We practiced what we learnt in the ADR training, striving for a ‘win-win’ solution, where we did not directly offer solutions, but rather through discussion and dialogue were able to mediate sessions that resulted in the groups themselves coming up with suitable solutions. Based on this process, we supported the local communities in the creation of two directories (one in hard copy and one in electronic format) which contained information about government employees in the Thalakumbura GN, organisations that provided community services, and representatives of all active societies, in addition to information about residents of each village. We also supported the establishment of a WhatsApp group so all community leaders could more actively communicate and coordinate with each other, building better understanding and creating conditions where information is communicated in a transparent manner.

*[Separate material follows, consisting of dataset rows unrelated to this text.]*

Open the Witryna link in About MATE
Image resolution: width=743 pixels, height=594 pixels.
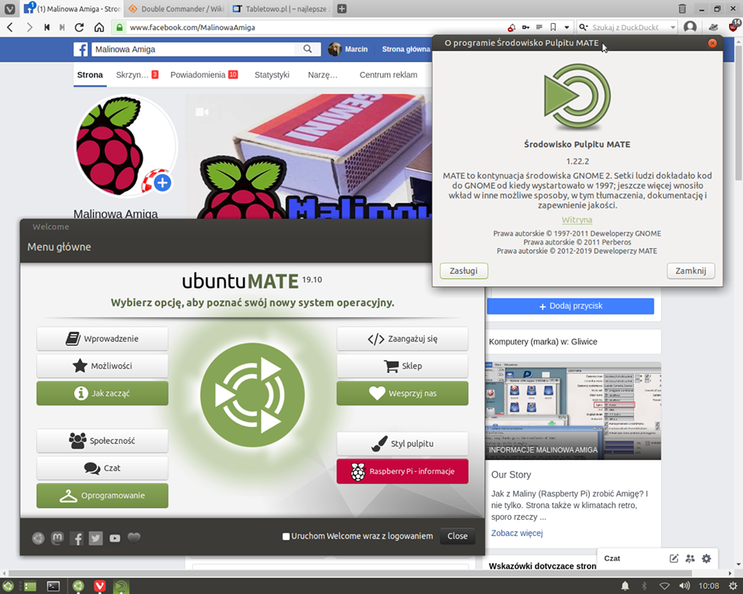pos(577,220)
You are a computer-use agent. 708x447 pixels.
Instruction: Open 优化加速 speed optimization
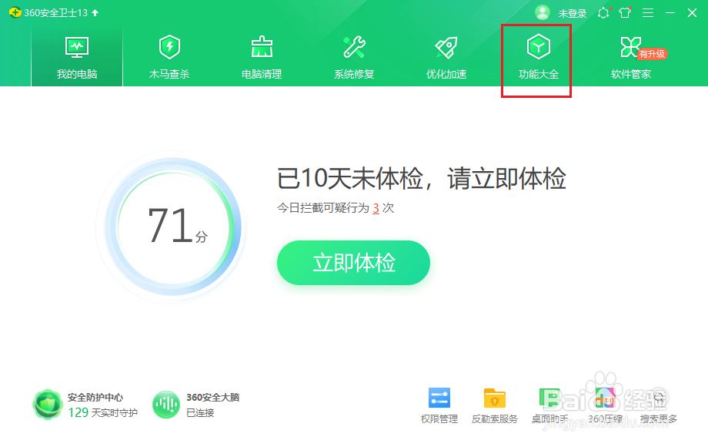click(x=445, y=54)
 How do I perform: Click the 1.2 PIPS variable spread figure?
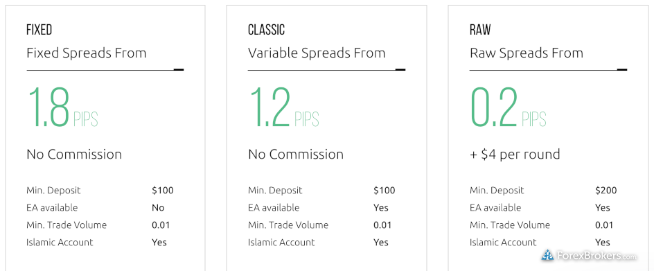coord(283,107)
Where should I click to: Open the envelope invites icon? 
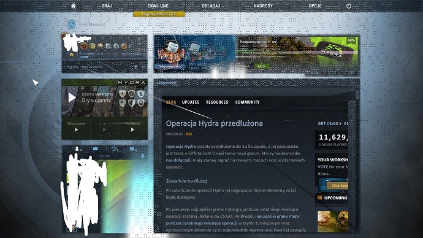pos(96,148)
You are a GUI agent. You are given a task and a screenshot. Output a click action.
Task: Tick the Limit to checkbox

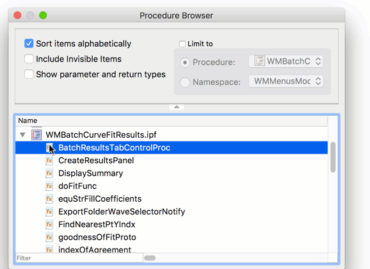[x=182, y=44]
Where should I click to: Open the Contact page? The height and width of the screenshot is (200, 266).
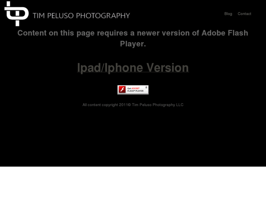pyautogui.click(x=244, y=14)
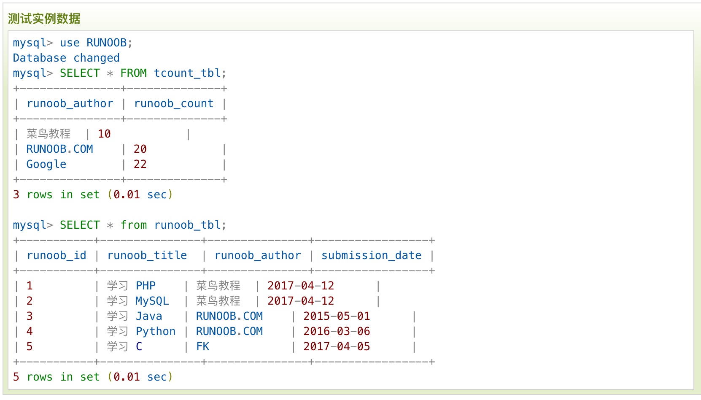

The project and the ADR training we received not only established better communication and improved cohesion in the local communities where we implemented our social action, but also amongst us youth. It empowered us with many skills: we learnt how to identify the root cause of a dispute, and how to harness the benefits of mediation – along with the more technical aspects of designing a project and knowing how to implement it in terms of budget-planning, reporting and monitoring. Most importantly, we learnt how to work within our team, and towards a common goal, while respecting diverse opinions.


These experiences, made possible through the EU-funded SEDR project, contributed not only to my personal growth and to making a positive impact in my local community, but also to helping us as a group of young Sri Lankans, to realise the importance of mediating win-win solutions.

[1] Active Citizens is a social leadership training methodology which promotes intercultural dialogue and community-led social development, playing an important role in SEDR’s approach to supporting alternative dispute resolution mechanisms in resolving community level disputes.